Overlap Season

By: Jack Bombardier, Confluence Casting In many mountain towns, there is said to be a fifth season, in addition to the usual four, called Mud Season. That’s true in much of Colorado, but the Centennial State can also claim to have a sixth season, one I like to call Overlap Season.  This occurs when you can fish, ski or golf within the same period of time.  Overlap Season usually begins sometime in March, or can be as late as April, but this year it began in February.  The snow is still deep, the fish are biting, and the fairways are greening up.  Although I’m not a golfer, I do try to make the most of the skiing and fishing opportunities that I can. It’s an awesome time of year to live in Colorado, and makes me glad that thirty-one years ago to this very month, I made it my home.

The Lower Upper Colorado River looks just gorgeous right now, low and clear and as olive as Al Pacino’s cheeks.  Water temps are up to fifty degrees, and from what I’ve seen “fifty” is the magic number in the springtime.  Fifty makes trout very, very happy.

But then your gaze rises above the water’s liquid allure, and up towards the mountains, where the pristine white blaze of perfect, pristine show shines like chrome.  That snow beckons surely as does the river, but there’s the knowledge that the window to enjoy those perfect slopes is closing fast.  To try and fool a fish?, or go carve through some aspen trees at Beaver Creek?  Hope to hold a crimson striped, spawning rainbow trout I I your hand, or hop off a cornice at A-Basin and carve a turn into some wind-deposited powder?  So many choices, and so short an Overlap Season to take advantage of!

How long the river will stay as perfect as it is now, on March 15th 2017, is difficult to say.   With the deep snowpack we have, one would expect the water managers to start releasing water fairly soon to make room for the Big Melt.  But it’s been a weird winter, one which has flipped the pattern of the past few years.  For the past several winters now, we’ve had a lot of snow early in the season, and a lot in the spring, with the middle stretch of January and early February being dry and cold, without much snow.  This season, it was awful early, with Vail and Beaver Creek opening late and the World Cup races at the Beav being cancelled due to lack of snow (and overnight temperatures to warm to make it). But then the snow finally came, and by the end of February we were looking at snowpack numbers we haven’t had since the epic year of 2011.

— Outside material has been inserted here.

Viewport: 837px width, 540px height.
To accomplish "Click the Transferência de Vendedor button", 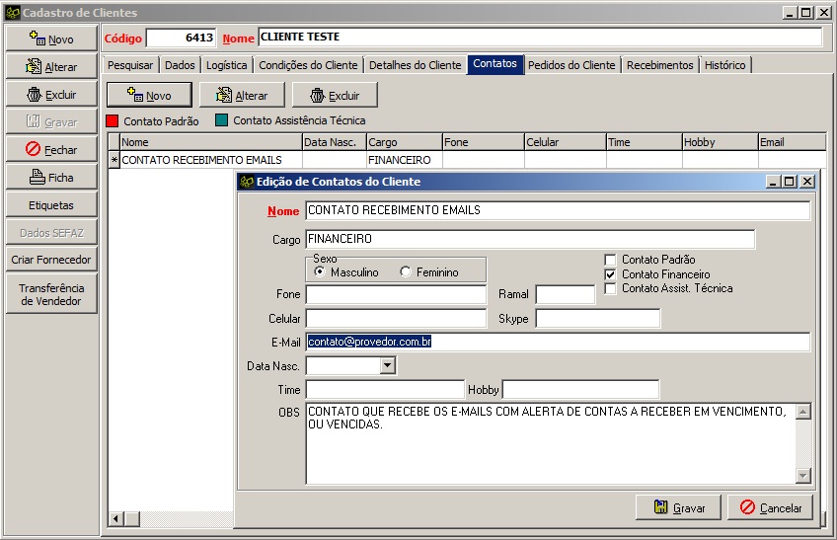I will point(50,294).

Now it’s the middle of the March, and not only has the snow pipeline shut off, but the short-term prognosis is for more warm, dry weather. What that means for fishing is that as long as the water in the reservoirs stays up there, the fishing should be great!  This might be the best spring fishing since we had in the drought year of 2012, with one big difference. 2012 was a drought year and though it fished great back then, the Lower Upper was dominated by brown trout.  Low water conditions that fall led to the release of 30,000 catchable-size rainbows into the river, and those rainbows and their offspring are going to be spawning this year. This spring the river has fished well, and should get even better once the bugs start moving.  So if you want to make the most of Colorado’s Sixth Season, get up here soon and make sure you pack your skis and fishing gear.  You can even put a golf bag in the back if you still have room! So please give me a reason to leave my old Volant Chubbs in the back of the Saab, and come fishing!